Il tailleur non ha tempo. Diviene immortale nella sua resa formale, passando oltre lo scorrere delle mode. Intatto nel suo stile, viene eletto quale capo elegante per antonomasia, in grado di celebrare con maniacale osservanza le occasioni più mondane e, al tempo stesso, essere la mise più azzeccata per informali appuntamenti pomeridiani.
Complice il suo gioco di linee e geometrie, esalta la silhouette, appoggiandosi sul corpo quasi fosse un cardigan. Nel frattempo, assume un’allure preziosa illuminandosi di strass e brillanti accorgimenti. Sexy o rigoroso, ama viaggiare nel tempo, percorrendo la sua storia e riprendendo, qua e là, piccoli dettagli che ne denotano la tradizione: ecco, quindi, che si riappropria della silhouette anni ’30 e ’40; rilegge con occhio contemporaneo i dettami di Patou, Schiaparelli e Chanel; a volte assottiglia il busto e allunga l’orlo, diventa austero, ma anche misterioso e seducente.

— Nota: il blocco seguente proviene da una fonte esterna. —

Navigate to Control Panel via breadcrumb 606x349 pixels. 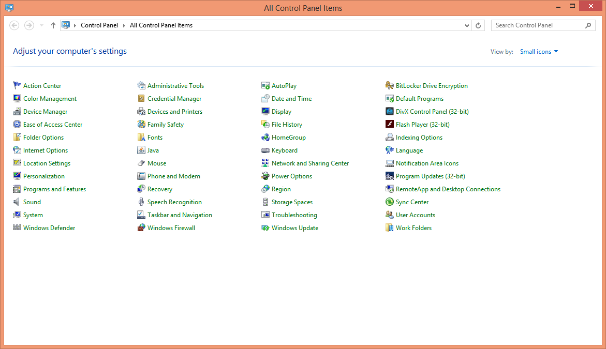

Androgino e riservato. Svela ma cela. Addirittura intrigante quando la gonna diventa micro, abbinata a giacchette in formato mini. Le regole s’infrangono, le interpretazioni si sprecano: ciascuno con il tailleur può dire la sua, evocare ricordi e suscitare emozioni. Si tentano accordi, alle volte spiritosi, che mirano a mostrare le mille vite del tailleur: un accenno di bolero, un pantalone dalle reminiscenze sciistiche, una comoda giacca con la coulisse in vita, accompagnata a calzoni sigaretta. E ancora, pantaloni a tubo con risvolto, uniti a un’attillata giacca-marsina. E sotto, via libera a bluse lucide, pull e micro-pull colorati e, per le più audaci, nulla, per tailleur indossati a pelle. Le sue strade sono infinite: rispetta la severità di giacca, camicia e gonna, oppure rompe gli schemi, abbandonandosi a licenze stilistiche dal piglio garbato ma innovativo, che danno vita a loro volta a mille combinazioni possibili. E se le vie del tailleur sono infinite, la destinazione pare però essere la medesima: un’eleganza raffinata combinata alla giusta dose di femminilità. Per intrigare senza svelare, per apparire senza ostentare.
Negli anni ’80 il tailleur conosce una seconda giovinezza e consolida il suo primato nel guardaroba femminile, complici le cifre stilistiche di alcune tra le più prestigiose firme della moda: l’allure straordinaria di Yves Saint-Laurent, la magnifica spalla di Valentino, il nitore di Mila Schön, la grazia avveniristica di Krizia, la sensuale audacia di Versace, le equilibrate geometrie di Ferré.
Sinonimi di uno stile tanto inconfondibile quanto intramontabile, hanno segnato una svolta epocale nel look della giacca, operando novità di taglio alla gonna e offrendo una nuova configurazione al tailleur nero o di prezioso colore: l’eleganza dello smoking da sera.